0. Introduction - About Dataset

All scripts scraped from an online repository: http://www.chakoteya.net/DoctorWho/index.html

Ratings and runtimes retrieved from IMDB.

Information to match serialized parts with episodes, as well as information regarding writers and UK viewership numbers, taken from: https://en.wikipedia.org/wiki/List_of_Doctor_Who_episodes_(1963-1989)

Python code used for web crawling and initial data construction can be found at: https://github.com/LaurenceDyer/DocWho

Spanning roughly 60 years, Doctor Who is a collection of episodic, science fiction radio plays and television serials starring the eponymous “Doctor”, a humanoid alien from the planet Gallifrey. The Doctor explores the Universe, though mainly staying around/on Earth, with his longterm companions. Upon his death, The Doctor regenerates, and a new actor takes their place. As such, The Doctor is portrayed by no less than 13 actors over the shows’ history.

A 15-year intermission in production occurred between the years of 1990 and 2005, leading to many fans considering the series to be split between classic (Doctors 1 through 7) and modern runs (Doctors 9 through 13). Doctor 8 was portrayed only in a made-for-TV movie and as such is missing from this analysis.

The data set available is, accordingly, very large, with roughly 250000 lines of dialogue over roughly 330 episodes.

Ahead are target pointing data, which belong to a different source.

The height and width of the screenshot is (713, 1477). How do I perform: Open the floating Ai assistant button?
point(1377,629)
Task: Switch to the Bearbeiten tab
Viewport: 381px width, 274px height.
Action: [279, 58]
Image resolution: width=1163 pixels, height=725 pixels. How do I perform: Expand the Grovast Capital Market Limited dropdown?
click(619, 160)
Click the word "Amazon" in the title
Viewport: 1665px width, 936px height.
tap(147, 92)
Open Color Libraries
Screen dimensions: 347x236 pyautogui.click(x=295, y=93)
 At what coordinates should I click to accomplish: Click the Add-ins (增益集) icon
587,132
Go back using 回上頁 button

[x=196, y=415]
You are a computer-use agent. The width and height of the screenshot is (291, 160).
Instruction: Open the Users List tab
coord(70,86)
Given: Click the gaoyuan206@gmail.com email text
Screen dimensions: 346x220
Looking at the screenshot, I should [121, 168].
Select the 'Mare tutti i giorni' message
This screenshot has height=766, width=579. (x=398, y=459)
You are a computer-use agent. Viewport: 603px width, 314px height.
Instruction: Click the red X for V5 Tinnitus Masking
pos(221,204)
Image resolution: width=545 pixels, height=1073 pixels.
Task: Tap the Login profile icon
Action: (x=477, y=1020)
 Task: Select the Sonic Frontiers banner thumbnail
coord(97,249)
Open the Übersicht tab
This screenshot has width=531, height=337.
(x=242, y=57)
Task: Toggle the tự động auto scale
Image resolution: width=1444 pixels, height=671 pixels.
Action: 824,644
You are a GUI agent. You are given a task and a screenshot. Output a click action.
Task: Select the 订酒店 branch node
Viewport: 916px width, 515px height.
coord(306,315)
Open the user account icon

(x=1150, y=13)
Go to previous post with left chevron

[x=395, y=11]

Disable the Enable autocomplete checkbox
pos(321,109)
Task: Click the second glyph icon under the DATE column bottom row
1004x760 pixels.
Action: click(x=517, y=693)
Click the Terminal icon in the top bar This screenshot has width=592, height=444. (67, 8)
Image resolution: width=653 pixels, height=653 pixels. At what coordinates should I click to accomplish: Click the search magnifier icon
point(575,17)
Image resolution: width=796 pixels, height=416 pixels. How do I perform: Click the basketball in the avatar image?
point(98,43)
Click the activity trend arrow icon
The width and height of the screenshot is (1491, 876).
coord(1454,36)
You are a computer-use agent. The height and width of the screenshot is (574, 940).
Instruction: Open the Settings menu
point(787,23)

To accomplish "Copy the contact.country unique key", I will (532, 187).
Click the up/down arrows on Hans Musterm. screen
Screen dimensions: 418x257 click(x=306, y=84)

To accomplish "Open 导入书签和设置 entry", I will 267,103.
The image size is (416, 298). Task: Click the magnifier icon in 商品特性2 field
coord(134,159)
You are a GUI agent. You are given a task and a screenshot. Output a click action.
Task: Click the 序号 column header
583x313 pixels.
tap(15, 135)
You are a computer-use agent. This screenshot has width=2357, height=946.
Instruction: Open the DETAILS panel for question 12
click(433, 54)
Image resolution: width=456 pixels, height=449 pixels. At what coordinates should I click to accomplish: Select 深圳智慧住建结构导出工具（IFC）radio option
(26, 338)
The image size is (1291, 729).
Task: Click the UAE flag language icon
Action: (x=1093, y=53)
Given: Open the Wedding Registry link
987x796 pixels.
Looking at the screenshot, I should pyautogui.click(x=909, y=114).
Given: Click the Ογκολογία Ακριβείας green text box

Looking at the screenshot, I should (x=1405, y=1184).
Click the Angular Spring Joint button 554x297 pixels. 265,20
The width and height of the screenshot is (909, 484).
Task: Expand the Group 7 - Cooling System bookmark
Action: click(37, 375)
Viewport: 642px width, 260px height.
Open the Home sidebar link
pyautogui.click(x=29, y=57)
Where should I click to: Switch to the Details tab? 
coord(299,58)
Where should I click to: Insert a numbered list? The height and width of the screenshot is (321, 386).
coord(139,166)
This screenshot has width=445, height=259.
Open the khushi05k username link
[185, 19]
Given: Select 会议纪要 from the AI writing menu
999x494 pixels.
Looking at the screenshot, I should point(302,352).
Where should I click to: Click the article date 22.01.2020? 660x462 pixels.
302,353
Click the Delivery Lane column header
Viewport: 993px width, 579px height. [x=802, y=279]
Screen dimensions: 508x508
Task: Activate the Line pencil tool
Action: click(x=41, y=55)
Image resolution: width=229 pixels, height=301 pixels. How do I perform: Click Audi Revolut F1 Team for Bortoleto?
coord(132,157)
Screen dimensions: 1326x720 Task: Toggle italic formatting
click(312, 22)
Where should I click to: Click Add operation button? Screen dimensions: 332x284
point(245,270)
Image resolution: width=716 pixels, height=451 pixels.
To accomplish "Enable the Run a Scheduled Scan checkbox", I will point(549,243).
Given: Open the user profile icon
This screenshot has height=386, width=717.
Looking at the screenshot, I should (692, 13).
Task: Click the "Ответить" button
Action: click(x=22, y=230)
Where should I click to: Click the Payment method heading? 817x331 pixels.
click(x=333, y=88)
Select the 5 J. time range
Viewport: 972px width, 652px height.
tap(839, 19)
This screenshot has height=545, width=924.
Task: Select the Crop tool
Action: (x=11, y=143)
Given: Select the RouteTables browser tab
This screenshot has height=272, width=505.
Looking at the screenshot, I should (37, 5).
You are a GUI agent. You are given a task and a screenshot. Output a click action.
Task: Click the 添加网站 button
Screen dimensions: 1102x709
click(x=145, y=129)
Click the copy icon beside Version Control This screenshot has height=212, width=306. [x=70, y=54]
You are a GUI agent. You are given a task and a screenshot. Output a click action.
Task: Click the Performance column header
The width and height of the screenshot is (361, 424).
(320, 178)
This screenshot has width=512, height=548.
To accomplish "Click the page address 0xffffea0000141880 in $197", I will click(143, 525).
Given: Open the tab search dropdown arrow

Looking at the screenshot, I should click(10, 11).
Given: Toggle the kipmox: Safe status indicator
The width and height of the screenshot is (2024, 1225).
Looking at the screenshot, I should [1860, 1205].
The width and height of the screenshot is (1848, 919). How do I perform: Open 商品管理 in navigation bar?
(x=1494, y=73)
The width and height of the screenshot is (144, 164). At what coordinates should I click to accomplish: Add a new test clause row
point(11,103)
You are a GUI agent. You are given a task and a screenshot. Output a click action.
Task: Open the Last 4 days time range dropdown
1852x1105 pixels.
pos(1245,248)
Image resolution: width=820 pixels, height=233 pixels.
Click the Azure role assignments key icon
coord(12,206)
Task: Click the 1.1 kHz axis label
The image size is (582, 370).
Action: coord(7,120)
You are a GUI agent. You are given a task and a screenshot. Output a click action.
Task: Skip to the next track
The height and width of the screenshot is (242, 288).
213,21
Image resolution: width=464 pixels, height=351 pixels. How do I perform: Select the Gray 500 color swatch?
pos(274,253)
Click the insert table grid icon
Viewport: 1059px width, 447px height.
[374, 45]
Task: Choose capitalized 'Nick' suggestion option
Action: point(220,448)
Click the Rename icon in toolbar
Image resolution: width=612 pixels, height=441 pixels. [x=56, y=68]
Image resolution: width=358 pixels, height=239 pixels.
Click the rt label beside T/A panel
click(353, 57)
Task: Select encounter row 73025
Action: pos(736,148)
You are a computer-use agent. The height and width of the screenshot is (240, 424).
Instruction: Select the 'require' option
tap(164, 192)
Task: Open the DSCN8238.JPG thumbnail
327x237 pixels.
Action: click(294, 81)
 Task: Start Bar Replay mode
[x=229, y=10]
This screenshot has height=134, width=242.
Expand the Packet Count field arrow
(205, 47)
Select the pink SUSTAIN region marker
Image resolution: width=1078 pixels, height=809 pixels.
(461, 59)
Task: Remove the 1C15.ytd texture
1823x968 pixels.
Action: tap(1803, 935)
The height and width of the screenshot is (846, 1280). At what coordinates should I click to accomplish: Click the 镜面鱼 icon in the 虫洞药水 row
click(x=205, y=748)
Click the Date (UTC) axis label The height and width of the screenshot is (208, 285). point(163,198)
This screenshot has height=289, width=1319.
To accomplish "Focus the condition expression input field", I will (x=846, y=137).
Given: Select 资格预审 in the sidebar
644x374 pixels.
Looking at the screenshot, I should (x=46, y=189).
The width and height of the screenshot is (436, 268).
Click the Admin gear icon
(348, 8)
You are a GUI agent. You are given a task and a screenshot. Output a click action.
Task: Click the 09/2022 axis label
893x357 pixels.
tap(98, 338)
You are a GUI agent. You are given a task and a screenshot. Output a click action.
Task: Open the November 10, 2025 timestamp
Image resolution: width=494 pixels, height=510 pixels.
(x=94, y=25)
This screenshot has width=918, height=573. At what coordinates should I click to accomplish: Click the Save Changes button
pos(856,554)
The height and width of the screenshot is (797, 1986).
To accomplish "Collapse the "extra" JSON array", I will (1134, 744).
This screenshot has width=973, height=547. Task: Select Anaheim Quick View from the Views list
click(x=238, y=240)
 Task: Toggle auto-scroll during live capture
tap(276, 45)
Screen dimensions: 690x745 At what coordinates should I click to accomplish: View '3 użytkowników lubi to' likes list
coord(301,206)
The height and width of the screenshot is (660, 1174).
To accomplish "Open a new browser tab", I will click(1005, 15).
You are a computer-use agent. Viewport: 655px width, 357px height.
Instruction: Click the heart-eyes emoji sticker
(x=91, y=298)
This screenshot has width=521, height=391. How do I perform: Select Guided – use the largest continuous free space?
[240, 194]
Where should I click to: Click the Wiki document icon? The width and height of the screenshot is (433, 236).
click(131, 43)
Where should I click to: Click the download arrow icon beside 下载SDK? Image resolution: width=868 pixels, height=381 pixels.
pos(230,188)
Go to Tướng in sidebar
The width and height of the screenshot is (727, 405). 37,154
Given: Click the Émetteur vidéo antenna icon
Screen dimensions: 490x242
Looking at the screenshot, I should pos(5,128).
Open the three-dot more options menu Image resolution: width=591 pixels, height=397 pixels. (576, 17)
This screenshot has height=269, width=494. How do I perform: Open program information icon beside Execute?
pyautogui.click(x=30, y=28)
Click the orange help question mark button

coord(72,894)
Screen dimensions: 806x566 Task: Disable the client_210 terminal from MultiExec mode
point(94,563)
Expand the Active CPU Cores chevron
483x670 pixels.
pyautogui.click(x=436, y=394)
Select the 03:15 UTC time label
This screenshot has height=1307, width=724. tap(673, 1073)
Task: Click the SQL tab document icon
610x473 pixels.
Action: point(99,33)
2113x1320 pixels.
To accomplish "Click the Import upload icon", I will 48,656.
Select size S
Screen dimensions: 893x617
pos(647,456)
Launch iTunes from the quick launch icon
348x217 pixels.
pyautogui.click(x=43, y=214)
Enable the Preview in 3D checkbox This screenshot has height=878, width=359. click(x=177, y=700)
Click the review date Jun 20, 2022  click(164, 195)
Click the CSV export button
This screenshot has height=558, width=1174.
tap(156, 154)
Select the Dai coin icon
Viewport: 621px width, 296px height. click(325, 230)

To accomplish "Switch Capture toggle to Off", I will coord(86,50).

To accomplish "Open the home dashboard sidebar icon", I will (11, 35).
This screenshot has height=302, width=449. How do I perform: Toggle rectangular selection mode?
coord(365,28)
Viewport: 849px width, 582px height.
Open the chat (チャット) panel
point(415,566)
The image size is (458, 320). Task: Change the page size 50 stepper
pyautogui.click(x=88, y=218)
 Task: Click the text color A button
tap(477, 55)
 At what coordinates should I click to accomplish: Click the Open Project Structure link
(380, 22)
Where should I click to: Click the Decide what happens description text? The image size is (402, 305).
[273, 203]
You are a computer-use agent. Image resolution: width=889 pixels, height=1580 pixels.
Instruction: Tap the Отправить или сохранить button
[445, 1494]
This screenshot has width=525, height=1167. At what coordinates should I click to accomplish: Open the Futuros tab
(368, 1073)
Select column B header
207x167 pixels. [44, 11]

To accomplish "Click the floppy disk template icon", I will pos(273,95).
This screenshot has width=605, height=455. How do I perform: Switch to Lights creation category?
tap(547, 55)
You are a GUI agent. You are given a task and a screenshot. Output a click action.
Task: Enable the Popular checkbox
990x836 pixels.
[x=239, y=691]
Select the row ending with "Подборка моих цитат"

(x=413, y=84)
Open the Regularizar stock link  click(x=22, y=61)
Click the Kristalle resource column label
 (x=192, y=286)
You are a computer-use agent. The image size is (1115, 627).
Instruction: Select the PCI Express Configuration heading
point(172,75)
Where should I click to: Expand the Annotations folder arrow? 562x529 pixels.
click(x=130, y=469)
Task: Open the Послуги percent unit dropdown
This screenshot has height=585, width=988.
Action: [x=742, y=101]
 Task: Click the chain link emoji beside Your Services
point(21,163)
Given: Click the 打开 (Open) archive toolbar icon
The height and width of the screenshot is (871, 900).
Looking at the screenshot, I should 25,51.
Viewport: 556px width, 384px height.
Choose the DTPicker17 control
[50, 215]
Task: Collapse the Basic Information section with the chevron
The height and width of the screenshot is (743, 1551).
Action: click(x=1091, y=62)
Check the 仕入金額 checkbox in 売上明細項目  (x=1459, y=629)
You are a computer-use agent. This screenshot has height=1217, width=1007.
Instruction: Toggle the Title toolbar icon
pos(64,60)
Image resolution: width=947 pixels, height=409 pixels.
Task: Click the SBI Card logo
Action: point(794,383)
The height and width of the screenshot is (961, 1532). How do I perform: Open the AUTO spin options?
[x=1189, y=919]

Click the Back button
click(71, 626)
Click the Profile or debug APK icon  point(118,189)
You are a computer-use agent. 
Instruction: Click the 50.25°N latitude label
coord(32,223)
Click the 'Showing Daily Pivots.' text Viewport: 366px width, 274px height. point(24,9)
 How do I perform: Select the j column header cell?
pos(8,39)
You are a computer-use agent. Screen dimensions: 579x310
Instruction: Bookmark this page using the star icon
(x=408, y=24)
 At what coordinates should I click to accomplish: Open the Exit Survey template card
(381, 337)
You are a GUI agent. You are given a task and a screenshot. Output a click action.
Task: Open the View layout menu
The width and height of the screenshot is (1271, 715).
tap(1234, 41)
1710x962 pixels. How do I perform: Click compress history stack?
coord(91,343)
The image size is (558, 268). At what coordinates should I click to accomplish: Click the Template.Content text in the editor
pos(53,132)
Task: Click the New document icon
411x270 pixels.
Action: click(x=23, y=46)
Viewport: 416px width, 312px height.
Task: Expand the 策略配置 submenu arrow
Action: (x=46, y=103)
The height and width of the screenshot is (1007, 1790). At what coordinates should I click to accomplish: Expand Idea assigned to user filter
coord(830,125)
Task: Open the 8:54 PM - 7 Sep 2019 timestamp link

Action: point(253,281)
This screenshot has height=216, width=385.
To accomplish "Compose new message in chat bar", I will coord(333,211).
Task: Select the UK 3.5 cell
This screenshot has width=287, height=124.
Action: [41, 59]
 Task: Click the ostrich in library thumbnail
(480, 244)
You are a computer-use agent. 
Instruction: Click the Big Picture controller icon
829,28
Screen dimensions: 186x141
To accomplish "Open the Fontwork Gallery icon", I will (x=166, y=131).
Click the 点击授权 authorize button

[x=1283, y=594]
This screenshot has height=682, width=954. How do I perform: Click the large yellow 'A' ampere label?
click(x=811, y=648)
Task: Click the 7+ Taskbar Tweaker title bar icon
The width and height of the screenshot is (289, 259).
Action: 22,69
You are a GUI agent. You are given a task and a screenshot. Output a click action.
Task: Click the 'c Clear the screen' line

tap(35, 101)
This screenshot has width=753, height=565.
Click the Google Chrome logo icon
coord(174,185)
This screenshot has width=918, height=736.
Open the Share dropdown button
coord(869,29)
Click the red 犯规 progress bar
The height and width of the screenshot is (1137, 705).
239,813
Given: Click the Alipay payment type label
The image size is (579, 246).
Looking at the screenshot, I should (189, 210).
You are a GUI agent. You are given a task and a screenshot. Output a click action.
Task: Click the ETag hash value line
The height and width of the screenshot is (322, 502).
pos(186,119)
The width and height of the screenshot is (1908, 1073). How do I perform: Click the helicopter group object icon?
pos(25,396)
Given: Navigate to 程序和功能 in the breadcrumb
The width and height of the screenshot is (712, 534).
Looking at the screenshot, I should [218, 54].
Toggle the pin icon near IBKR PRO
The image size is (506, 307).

1. Data Cleaning and Exploratory Analysis

Before we get started, we must remedy the issue of classic episodes being recorded on IMDB according to their individualized parts/viewing slots, rather than as whole episodes. We’ll combine this data to generate single episodes of these parts, matching our script source and maintaining complete episode narratives for some of our downstream analysis, e.g. episode sentiment:

We can do this by counting how many parts each episode is assigned on wikipedia, and then use this to average out viewership and sum up runtime to get an individual rating and runtime for each episode:

The scripts that we are using are designed to be human readable, but do not necessarily lend themselves well to mass data analysis. They were also transcribed manually, and as such, many typos are present. The process of correcting for script-breaking typos (Such as typo’d dialogue syntax) has already been performed, however it is likely that among the 240,000 dialogue lines, an unknown number of artefacts exist.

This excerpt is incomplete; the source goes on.